---------- DATA TO PROCESS

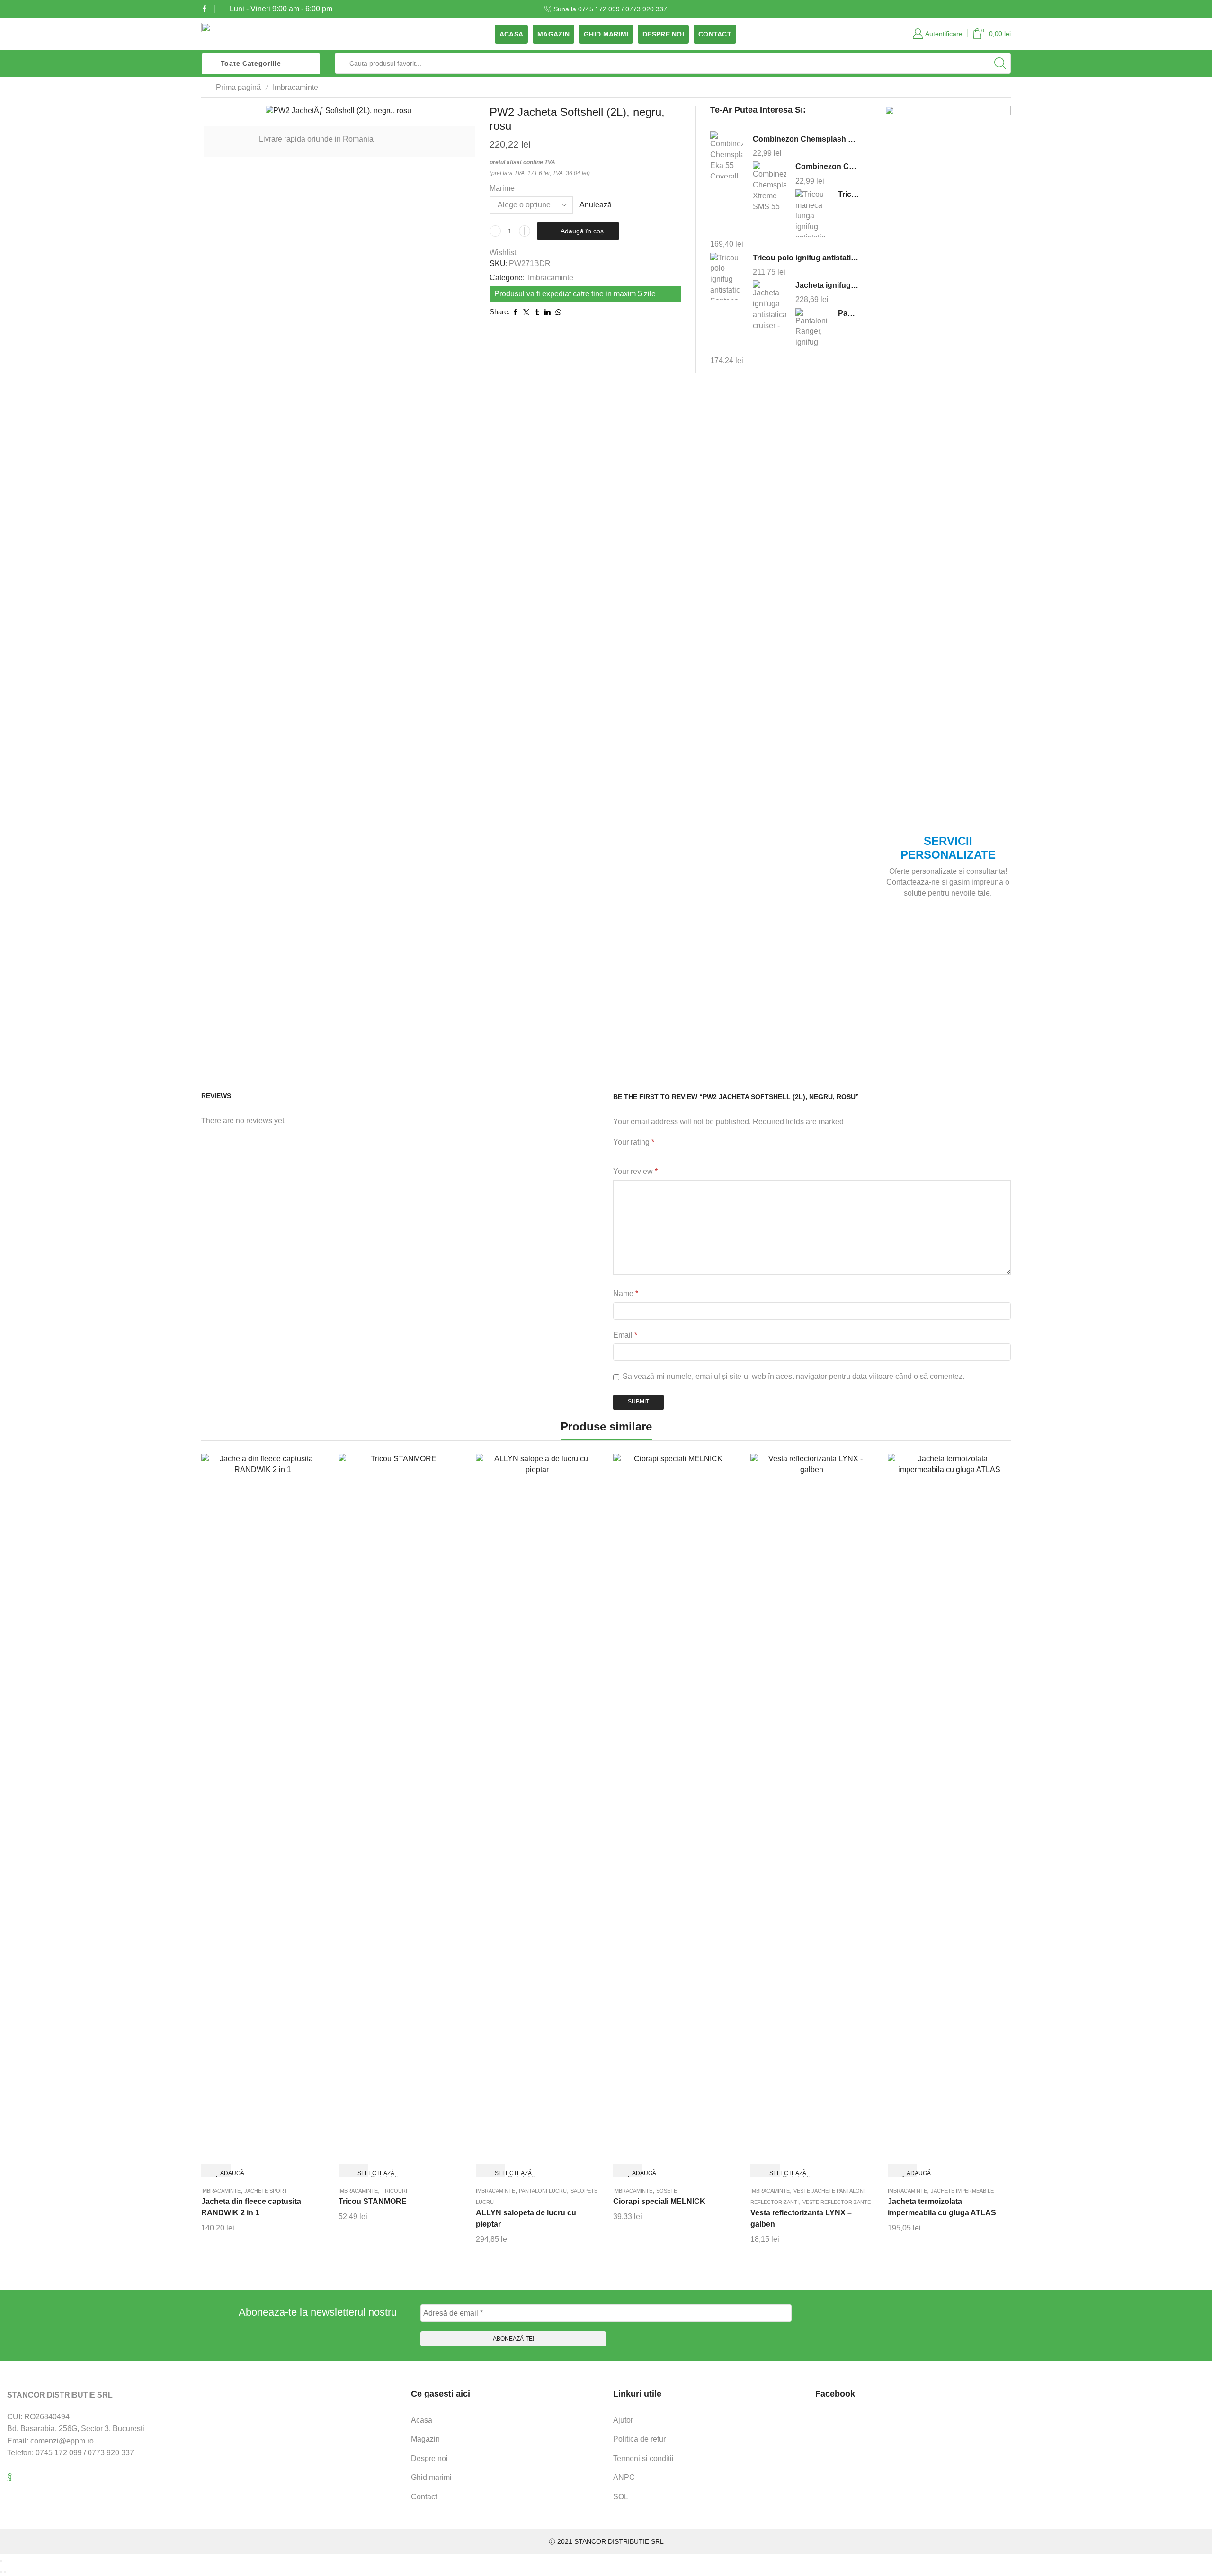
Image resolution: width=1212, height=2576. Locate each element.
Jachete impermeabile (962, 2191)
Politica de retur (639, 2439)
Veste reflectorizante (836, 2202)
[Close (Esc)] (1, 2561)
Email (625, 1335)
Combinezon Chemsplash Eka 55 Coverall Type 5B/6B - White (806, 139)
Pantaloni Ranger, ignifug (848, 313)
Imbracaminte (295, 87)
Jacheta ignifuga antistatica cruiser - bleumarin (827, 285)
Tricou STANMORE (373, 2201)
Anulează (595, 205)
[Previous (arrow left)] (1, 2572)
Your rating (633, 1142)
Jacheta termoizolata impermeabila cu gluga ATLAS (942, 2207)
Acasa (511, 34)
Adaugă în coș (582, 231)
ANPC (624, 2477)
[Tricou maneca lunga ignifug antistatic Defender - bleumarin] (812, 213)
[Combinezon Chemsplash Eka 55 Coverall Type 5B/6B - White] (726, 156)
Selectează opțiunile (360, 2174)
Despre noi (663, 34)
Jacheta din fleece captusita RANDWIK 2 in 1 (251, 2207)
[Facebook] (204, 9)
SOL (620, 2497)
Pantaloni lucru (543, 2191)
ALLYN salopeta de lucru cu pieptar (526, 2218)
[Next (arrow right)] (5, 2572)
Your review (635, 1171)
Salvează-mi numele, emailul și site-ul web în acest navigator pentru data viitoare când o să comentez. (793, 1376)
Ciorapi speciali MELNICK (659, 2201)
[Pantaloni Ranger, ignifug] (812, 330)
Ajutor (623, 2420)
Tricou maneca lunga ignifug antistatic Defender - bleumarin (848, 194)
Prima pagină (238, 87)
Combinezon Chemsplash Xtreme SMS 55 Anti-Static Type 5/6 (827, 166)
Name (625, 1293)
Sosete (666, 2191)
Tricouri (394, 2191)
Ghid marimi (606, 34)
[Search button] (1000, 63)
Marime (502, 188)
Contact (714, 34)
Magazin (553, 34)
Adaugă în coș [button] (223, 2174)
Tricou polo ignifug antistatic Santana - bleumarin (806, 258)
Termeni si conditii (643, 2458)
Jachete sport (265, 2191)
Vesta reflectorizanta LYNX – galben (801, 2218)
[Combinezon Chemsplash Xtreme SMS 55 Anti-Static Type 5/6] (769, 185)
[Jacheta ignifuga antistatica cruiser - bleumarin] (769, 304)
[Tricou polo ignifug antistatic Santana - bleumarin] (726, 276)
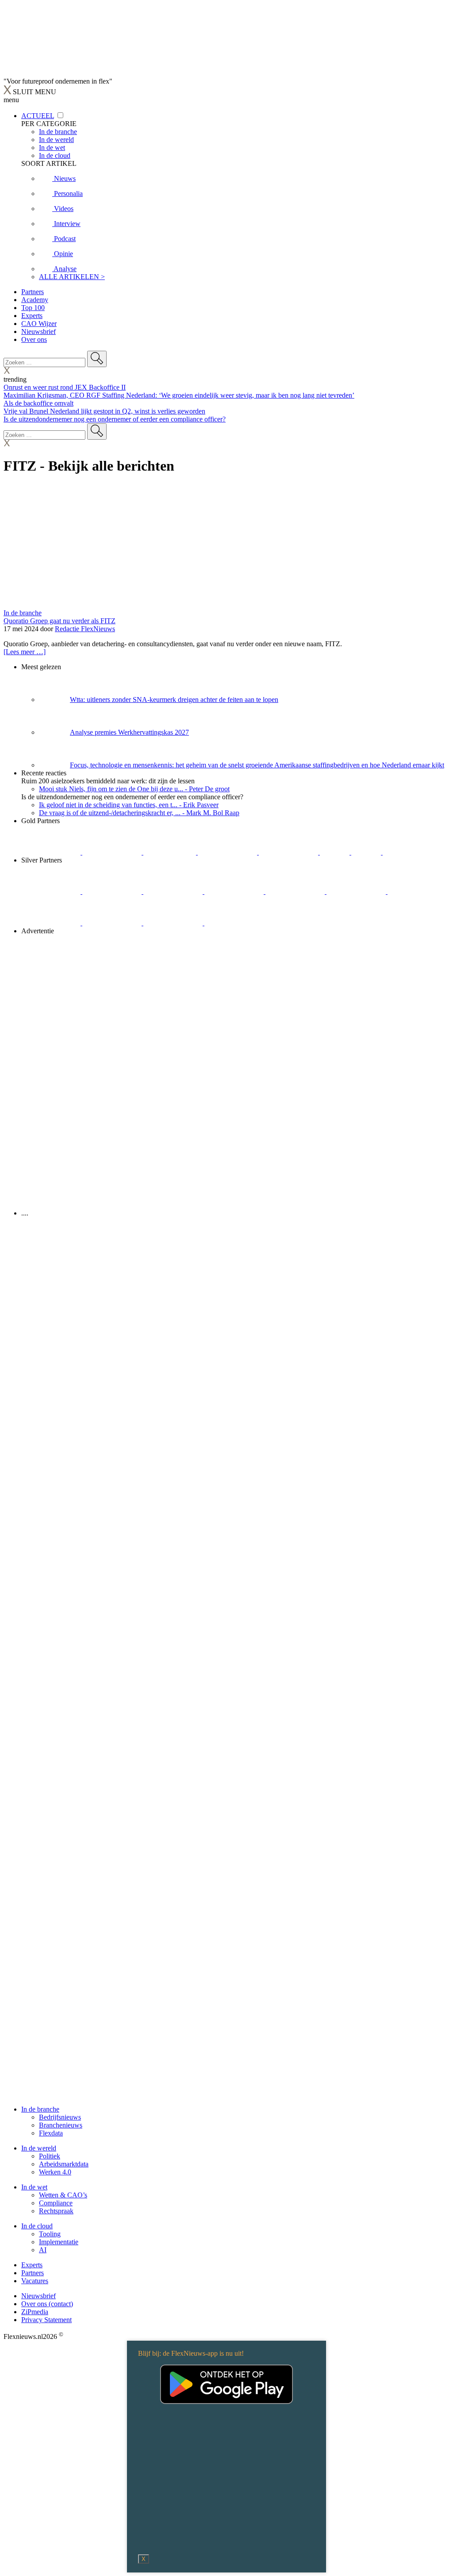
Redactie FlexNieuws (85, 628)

--------------------

= AIM OF THE EXERCISE =
The whole listing must come back verbatim, with no pictures included.

= OUTPUT =
Image resolution: width=1212, height=2576. Locate each element.
Jachete impermeabile (962, 2191)
Politica de retur (639, 2439)
Veste reflectorizante (836, 2202)
[Close (Esc)] (1, 2561)
Email (625, 1335)
Combinezon Chemsplash Eka 55 Coverall Type 5B/6B - White (806, 139)
Pantaloni Ranger, ignifug (848, 313)
Imbracaminte (295, 87)
Jacheta ignifuga antistatica cruiser - bleumarin (827, 285)
Tricou STANMORE (373, 2201)
Anulează (595, 205)
[Previous (arrow left)] (1, 2572)
Your rating (633, 1142)
Jacheta termoizolata impermeabila cu gluga ATLAS (942, 2207)
Acasa (511, 34)
Adaugă în coș (582, 231)
ANPC (624, 2477)
[Tricou maneca lunga ignifug antistatic Defender - bleumarin] (812, 213)
[Combinezon Chemsplash Eka 55 Coverall Type 5B/6B - White] (726, 156)
Selectează opțiunile (360, 2174)
Despre noi (663, 34)
Jacheta din fleece captusita RANDWIK 2 in 1 (251, 2207)
[Facebook] (204, 9)
SOL (620, 2497)
Pantaloni lucru (543, 2191)
ALLYN salopeta de lucru cu pieptar (526, 2218)
[Next (arrow right)] (5, 2572)
Your review (635, 1171)
Salvează-mi numele, emailul și site-ul web în acest navigator pentru data viitoare când o să comentez. (793, 1376)
Ciorapi speciali MELNICK (659, 2201)
[Pantaloni Ranger, ignifug] (812, 330)
Ajutor (623, 2420)
Tricou maneca lunga ignifug antistatic Defender - bleumarin (848, 194)
Prima pagină (238, 87)
Combinezon Chemsplash Xtreme SMS 55 Anti-Static Type 5/6 (827, 166)
Name (625, 1293)
Sosete (666, 2191)
Tricouri (394, 2191)
Ghid marimi (606, 34)
[Search button] (1000, 63)
Marime (502, 188)
Contact (714, 34)
Magazin (553, 34)
Adaugă în coș [button] (223, 2174)
Tricou polo ignifug antistatic Santana - bleumarin (806, 258)
Termeni si conditii (643, 2458)
Jachete sport (265, 2191)
Vesta reflectorizanta LYNX – galben (801, 2218)
[Combinezon Chemsplash Xtreme SMS 55 Anti-Static Type 5/6] (769, 185)
[Jacheta ignifuga antistatica cruiser - bleumarin] (769, 304)
[Tricou polo ignifug antistatic Santana - bleumarin] (726, 276)
Redactie FlexNieuws (85, 628)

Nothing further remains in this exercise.